Your task -
Scan the entries below and say how many lines contain "label". Write only the number.

The records -
== Segment start ==

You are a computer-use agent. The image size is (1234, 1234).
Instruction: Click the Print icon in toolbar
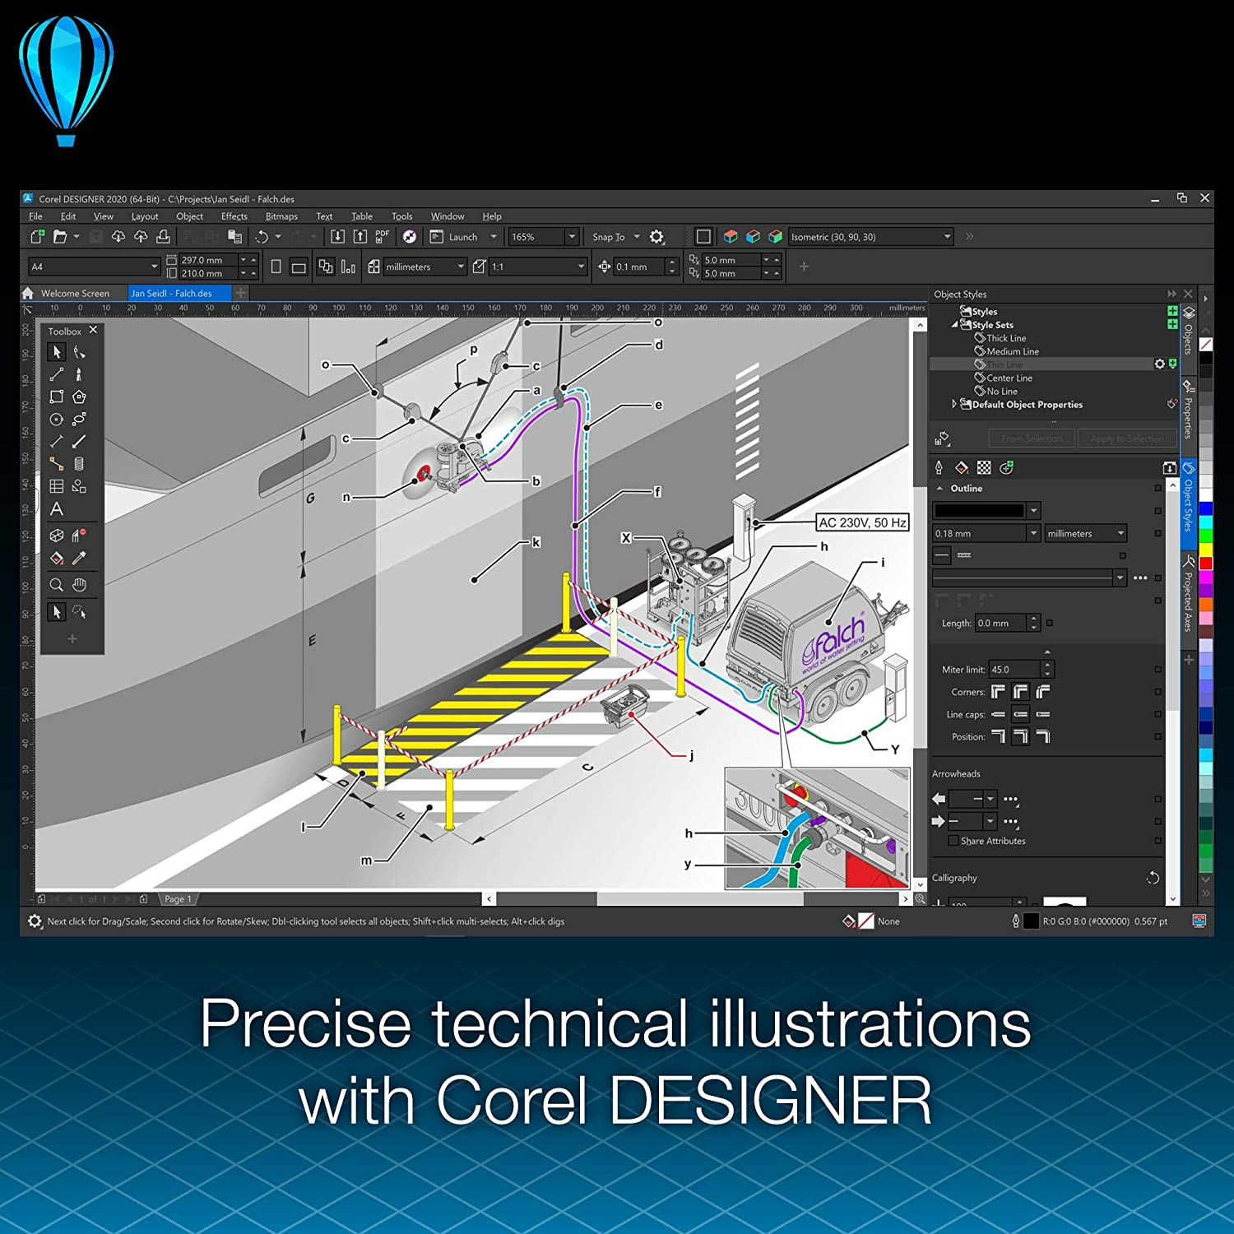point(163,237)
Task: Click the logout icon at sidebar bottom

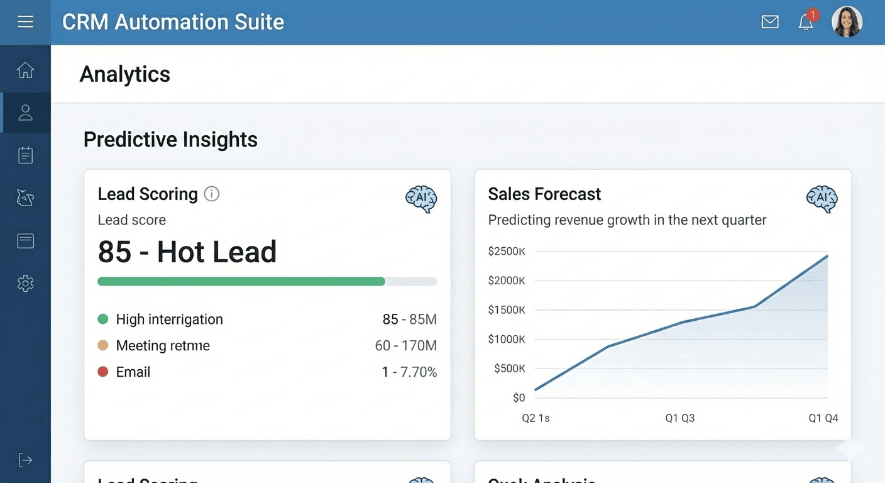Action: (x=25, y=460)
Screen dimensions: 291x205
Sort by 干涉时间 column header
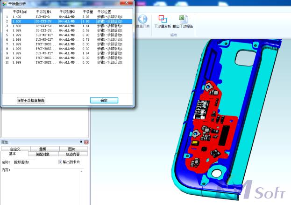(x=19, y=11)
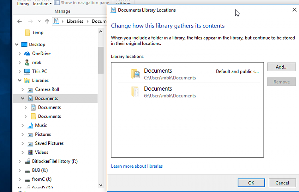Click the BitlockerFileHistory (F:) drive icon
This screenshot has height=192, width=299.
coord(27,161)
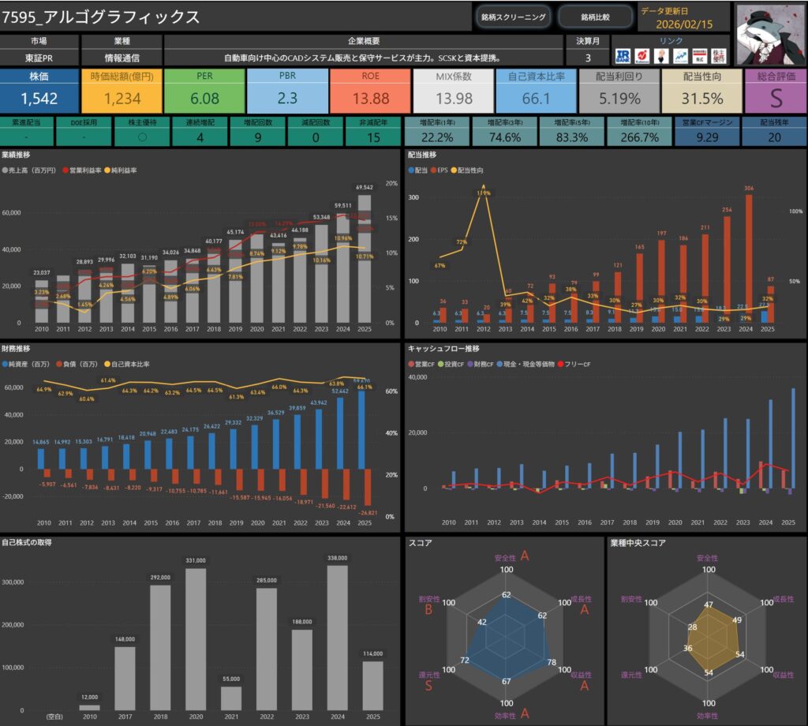Screen dimensions: 808x726
Task: Click the blue rising-arrow chart link icon
Action: pos(679,55)
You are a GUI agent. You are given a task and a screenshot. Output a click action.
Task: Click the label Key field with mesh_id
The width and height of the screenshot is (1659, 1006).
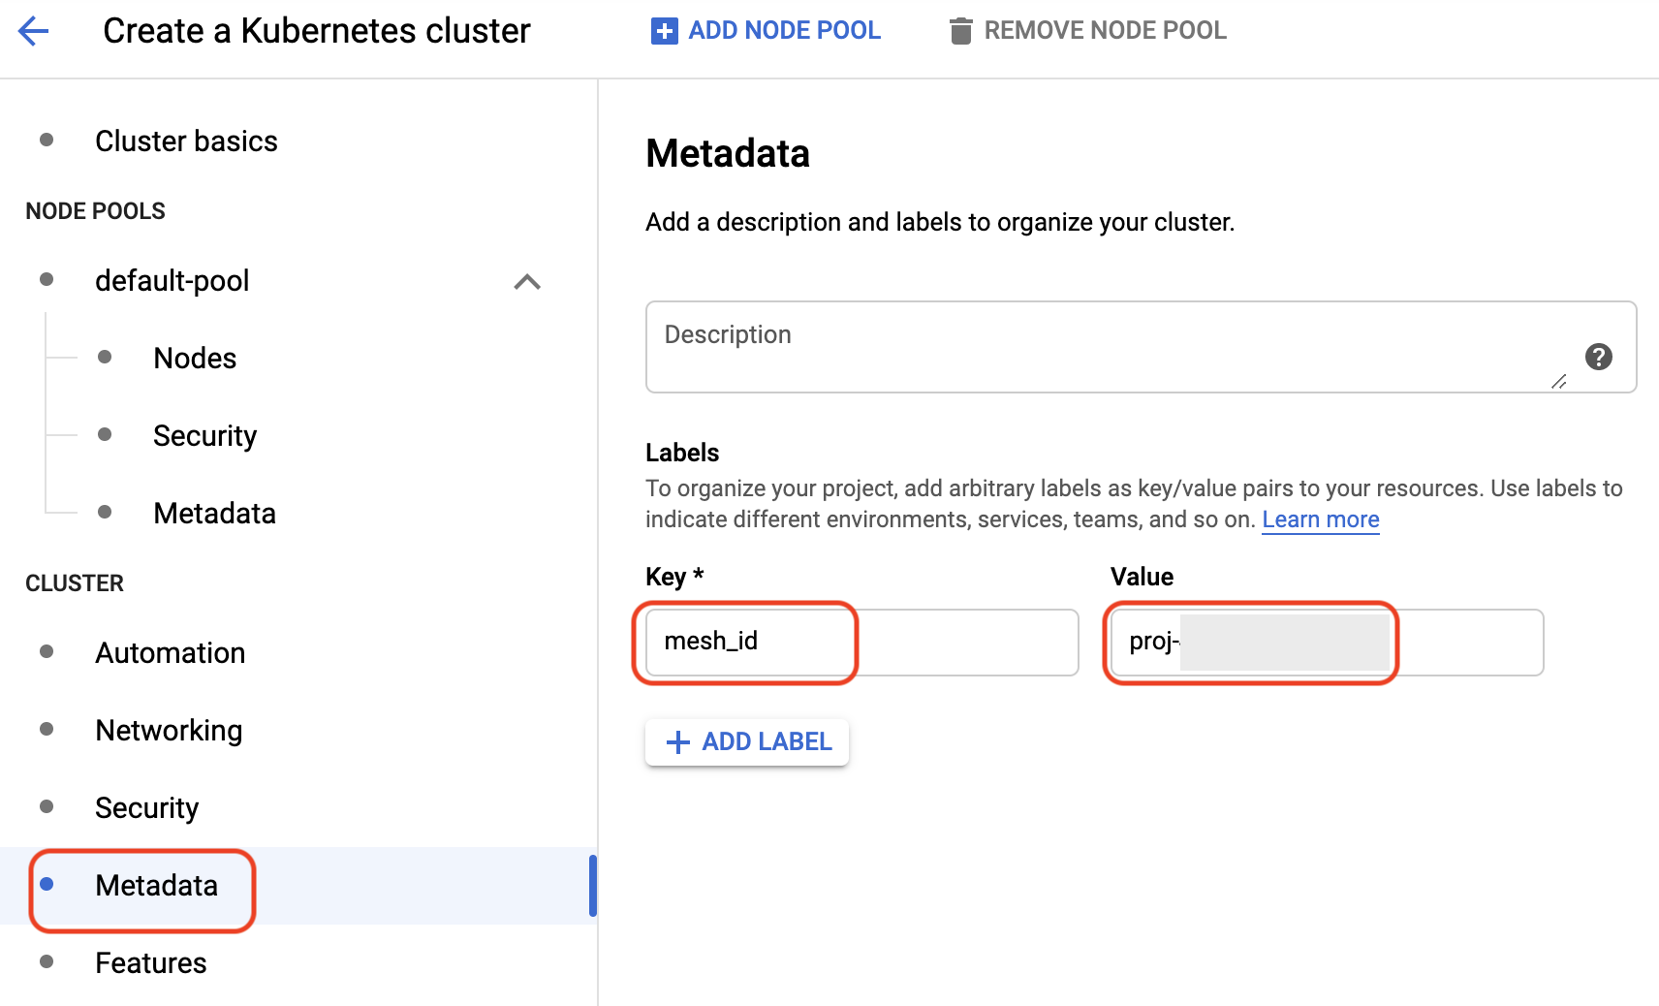coord(861,643)
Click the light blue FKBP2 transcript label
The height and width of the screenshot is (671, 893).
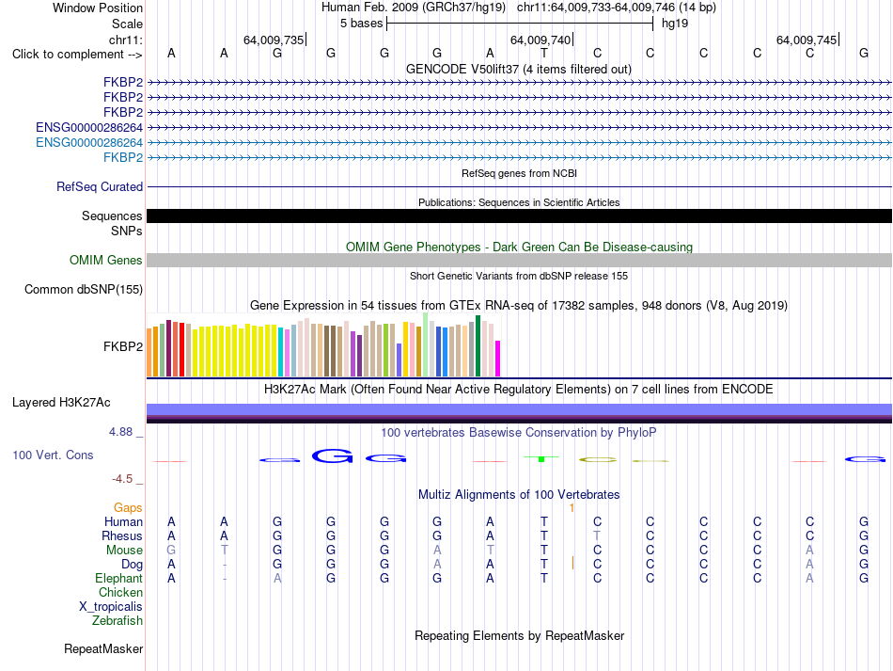(123, 157)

== Segment end ==

Exercise answer -
2